# 2 IR remotes for 1 tv?



## heavyjeff (Dec 20, 2011)

I have a 20.0 IR remote from a 222k for tv1 and want to use it and the original 20.1 IR remote on a 722k for tv1. (2 remotes in the same room)
I can make either work alone but is there a way to make them both work?
Or, will I need to purchase a UHF remote?


----------



## RasputinAXP (Jan 23, 2008)

They will both work, but both need to be on the same IR channel (1, I believe).


----------



## scooper (Apr 22, 2002)

So, you want to use both remotes on one receiver ?

Easy as pie - just have the satellite receiver and both remotes all on the same channel (and no - it DOESN'T need to be just address 1 - it can be any).

Now - if you have both recievers (222 and 722) in the same room, AND you want to use 1 remote - that's possible too. Set each receiver on a different address. Then you can program the AUX button on one or both remotes to do the other receiver's remote address.


----------



## heavyjeff (Dec 20, 2011)

Great news! Now, how do I change the address on one of the remotes?


----------



## scooper (Apr 22, 2002)

press and hold the SAT button until all buttons are lit
enter the new remote address (2 digits), followed by #, then the Record button.

To change the Satellite receiver -
get to the Sysinfo screen

repeat the above.

To program the Aux button with another Dish IR remote address - 
press and hold the AUX button
enter the desired address as '3' and desired 2 digit address, "#" and RECORD.


I may have details wrong - check your owners manual / Dish tech info online / etc.


----------



## Ray [email protected] Network (Dec 28, 2010)

If you want to use 2 remotes at the same location, you have to program both remotes on the same remote address.
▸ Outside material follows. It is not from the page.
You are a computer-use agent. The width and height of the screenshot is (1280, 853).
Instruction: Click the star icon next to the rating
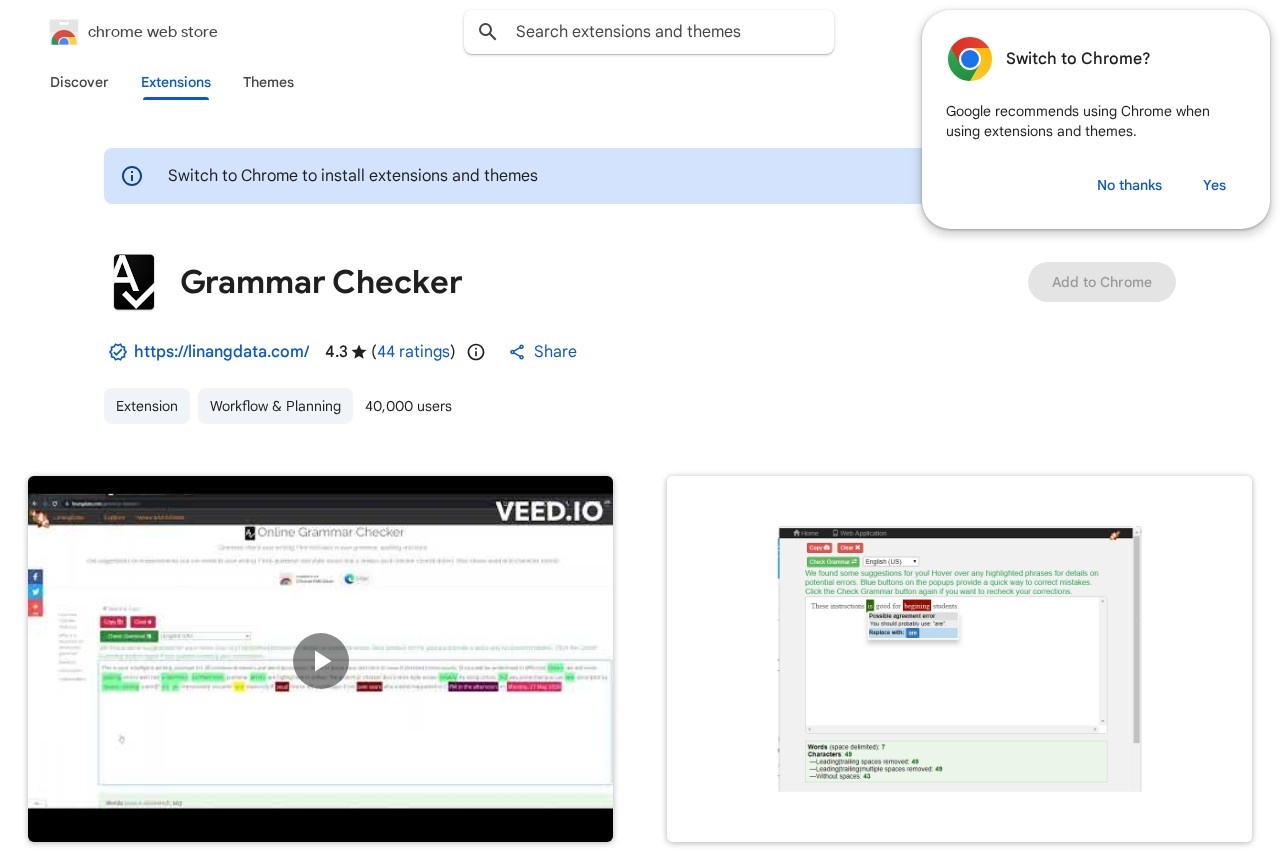(x=359, y=352)
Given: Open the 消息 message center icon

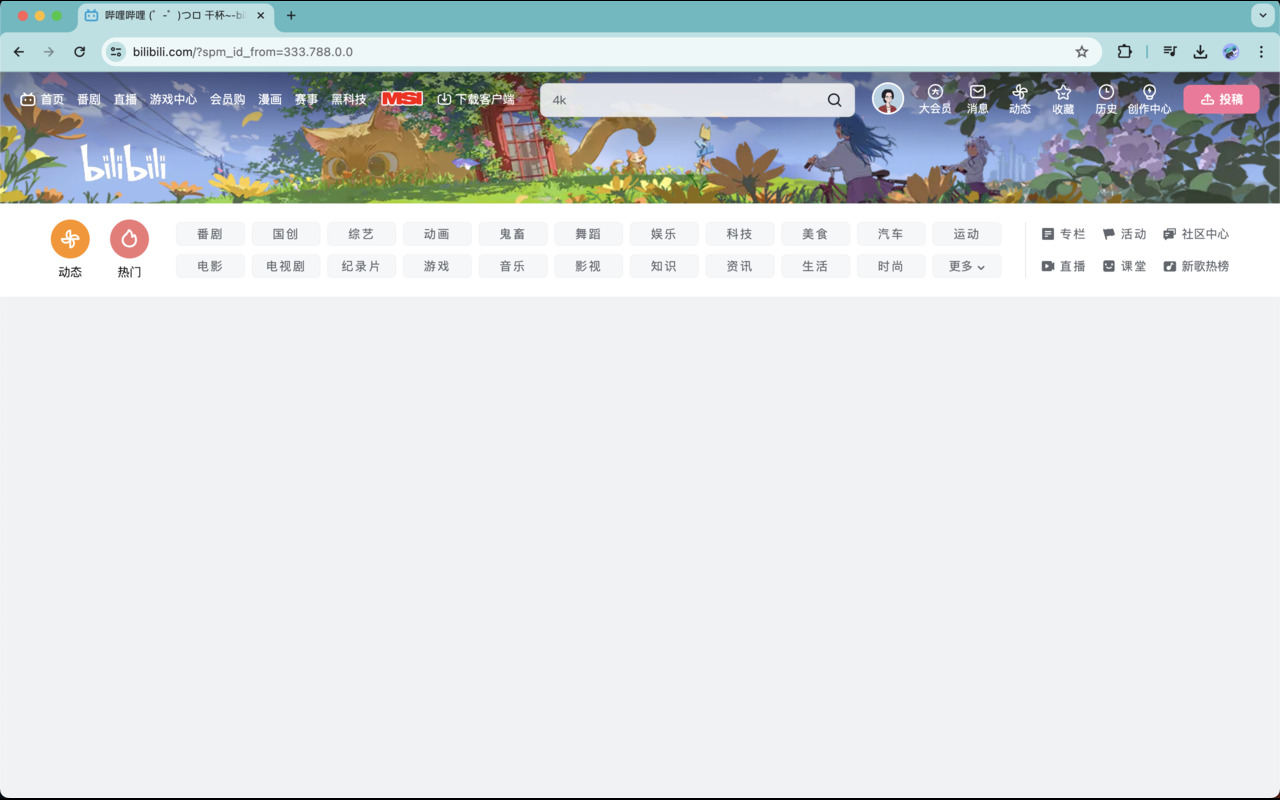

You can press the Menu button on the current remote to bring up the System Info screen on your TV. At the bottom of the screen you will see "Primary Remote" and "Secondary Remote"; program the second remote to match the address displayed next to "Primary Remote" address.

1.Press the SYSTEM INFO button on the front panel of your receiver. Avoid accessing the "System Info" screen using the remote control, as this could cause re-addressing both impacted remotes. - Note the remote address shown in the UHF remote address box
2.Press and hold the SAT mode button on your remote until all of the mode buttons light up - All four mode buttons should light up
3.Use the number pad on your remote to enter a remote address between 1 and 16, not including the address you originally noted in Step 2 - The SAT button should light up
4.Press the POUND (#) button - The SAT button should flash 3 times
5.Press the RECORD button - If the steps are successful, the number entered in Step 4 should display on the "System Info" screen
6.Select "Done" to close the "System Info" screen

If you have further questions, please let me know. Thanks.



heavyjeff said:


> I have a 20.0 IR remote from a 222k for tv1 and want to use it and the original 20.1 IR remote on a 722k for tv1. (2 remotes in the same room)
> I can make either work alone but is there a way to make them both work?
> Or, will I need to purchase a UHF remote?


----------



## heavyjeff (Dec 20, 2011)

Thanks for all the help.
After what seemed like a lot of tries, I finally got the 2nd remote on the same address.
Then couldnt get the remote to to accept the TV code, checked the code on the 1st remote and entered it but still wouldnt work. Used the scan setup so now I have a different tv code in each but they work fine.
My wife wants to say thanks also, as now she can also change channels and volume etc.
:lol: Is there a way to get the power off button to work on her?


----------



## audiomaster (Jun 24, 2004)

:lol: Is there a way to get the power off button to work on her?[/QUOTE said:


> I don't believe that feature is supported on this model.:nono2:


----------